The Soldiers were then fitted with snowshoes, avalanche locator equipment and entrenching tools in preparation for the next two days of outdoor training.

On Saturday morning, Beikircher, along with Chief Cpl. Maj. (Caporal Maggiore Capo) Thomas De Toni and Chief Cpl. Maj. Matteo Lovat, also with the Ski and Climbing Platoon, 79th Company, 6th Alpine Regiment, checked that all climbers’ personal avalanche beacons were functioning properly and led the Troops in snowshoes across the Prato Piazzo plain on the ascent to the mountain.

Beikircher, an experienced special operations Paratrooper, used rest breaks during the hike to conduct short training sessions and to point out areas on the mountain that were high-risk for an avalanche.

“As I told you yesterday, 50% of the avalanche victims die of injury, broken bones and punctured lungs and not suffocation,” said Beikircher, emphasizing that avalanche avoidance, and not rescue, was key to survival.

After 90 minutes of continuous climbing up the slope in stark sunlight and a cloudless blue sky, the Soldiers of the 2500th DLD arrived at a wooden cross marking the peak of Monte Specie at more than 7,545 feet.

At the top, they caught their breath and then formed up for a promotion ceremony to pin new rank on two of their own.

Beikircher explained that Monte Specie continues to be deeply historic for the South Tyrolean region as it was a highly contested battle site for more than three years between Italy and Austria-Hungary during World War I.

“This Cime (mountain ridge) used to be the border between Austria and Italy,” said Beikircher pointing towards the jagged Dolomite mountain peaks visible to the south.

He explained that during the war mountain units such as the 6th Alpine Regiment needed to develop, under combat, the same skills the Soldiers of the 2500th DLD were training to learn.

Beikircher then led the Soldiers on a descent of the peak towards the Refugio Vallandro (the hikers lodge at the bottom) stopping occasionally to explain how weather and snow measurement stations along the path give information and data to predict avalanche danger and reduce mortality.

He also explained that skilled, socially-active volunteers today work on many local ski patrols and fire departments in the region much like the Citizen-Soldiers who also serve in the U.S. Army Reserve, balancing active civilian careers and responsibilities.

Descent complete, the U.S. and Italian Soldiers enjoyed a meal together at the Refugio Vallandro restaurant before beginning their survival snow training.

The instructors concluded Saturday´s training by building a snow bivouac using only snow, ski poles and light fabric. They showed, that with proper construction, the shelter could provide comfortable warmth even in sub-zero temperatures.

“It was really rough training but we really got up to speed about what was out there and what to watch out for,” said Spc. Benito Kayenge, a medic with the 2500th DLD.
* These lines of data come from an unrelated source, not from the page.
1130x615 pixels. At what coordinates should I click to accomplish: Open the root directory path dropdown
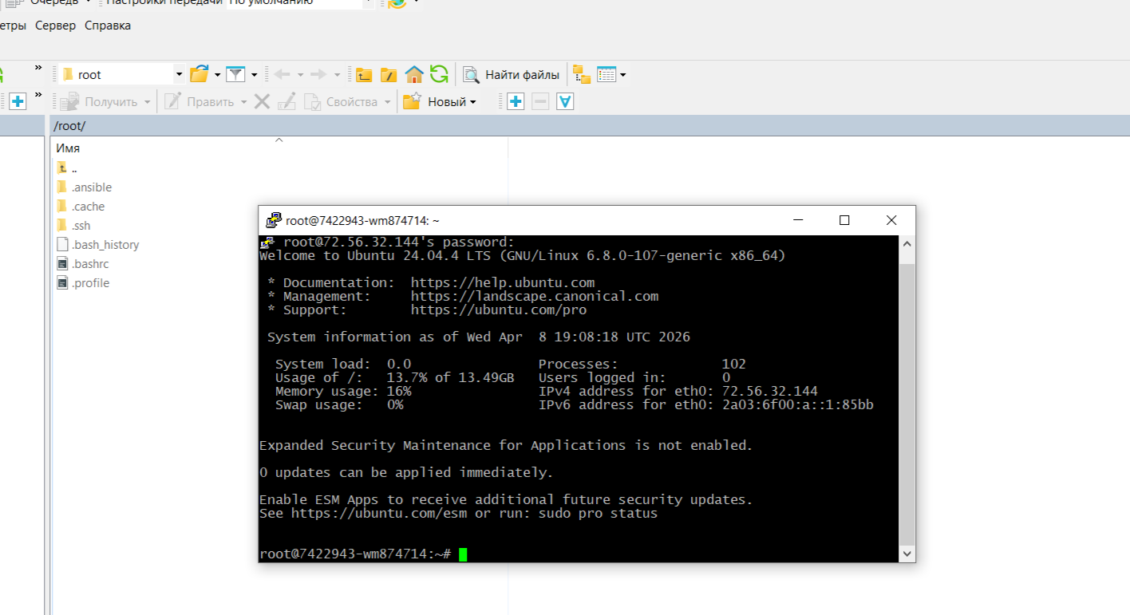click(x=177, y=73)
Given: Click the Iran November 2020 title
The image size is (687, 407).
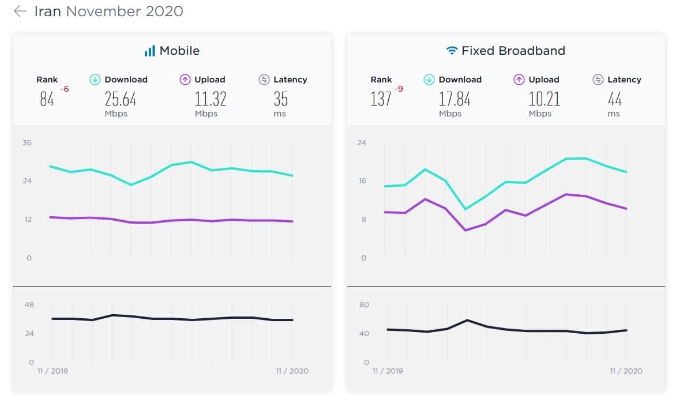Looking at the screenshot, I should click(108, 11).
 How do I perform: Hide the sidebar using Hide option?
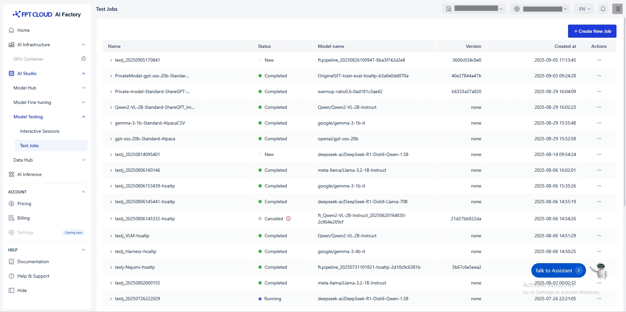tap(22, 290)
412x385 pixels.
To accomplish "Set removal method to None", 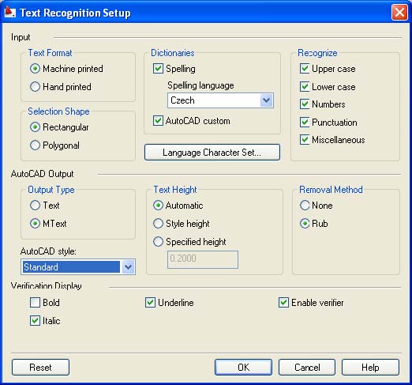I will (x=305, y=206).
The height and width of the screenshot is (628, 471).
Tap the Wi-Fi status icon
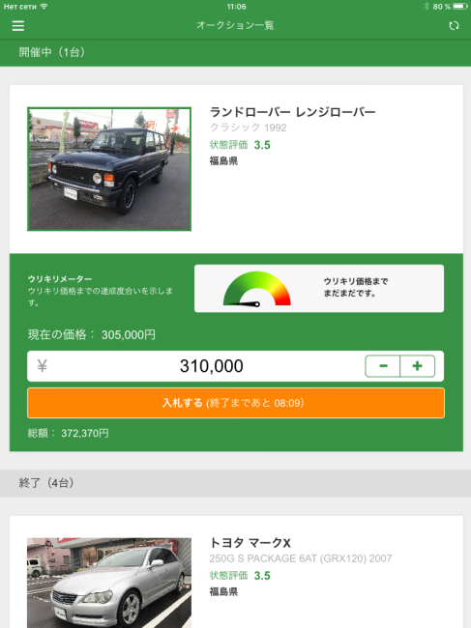click(x=44, y=7)
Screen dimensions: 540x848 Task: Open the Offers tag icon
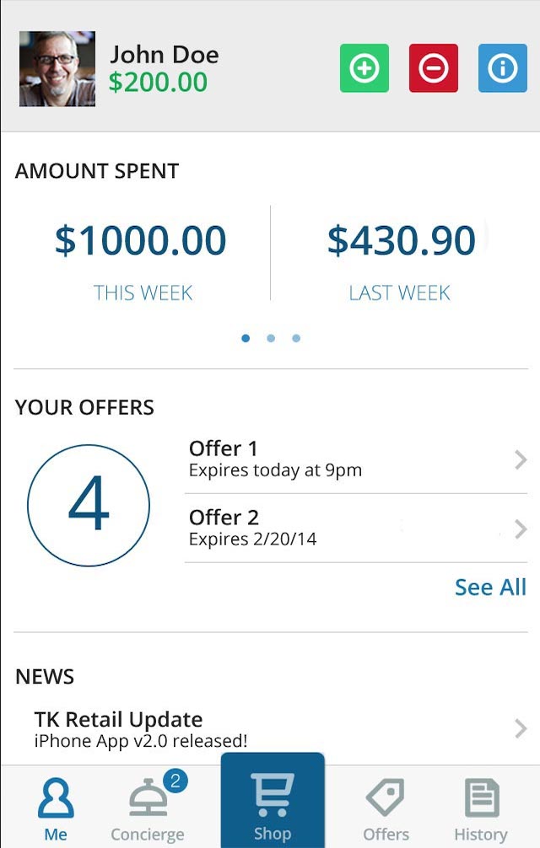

“I actually went in there and I think it was pretty fun,” said Kayenge of the snow bivouac.

On Sunday after breakfast, the Soldiers rode the cable cars up the ski slopes near the barracks at San Candido for the last bit of winter survival training in avalanche rescue techniques before being greeted by the commander of the 6th Alpine Regiment, Lt. Col. (Tenente Colonello) Stefano Bertinotti.

U.S. Army Reserve Col. Gregory E. Gimenez, commander of the 2500th DLD, presented Bertinotti, Beikircher, De Toni and Lovat a memorial plaque to thank the Italian Soldiers for their hospitality, instruction and knowledge.

Bertinotti presented the 6th Alpine Regiment eagle plaque to Gimenez along with a Panettone cake; a traditional gift in Italy during the holiday seasons.

“Training with an allied partner during peacetime, will lay the stage for execution during wartime operations,” said Benjamin. “That is what this event is all about - strong partnerships. Everyone departed San Candido feeling a sense of pride in themselves, the unit, and NATO partnerships.”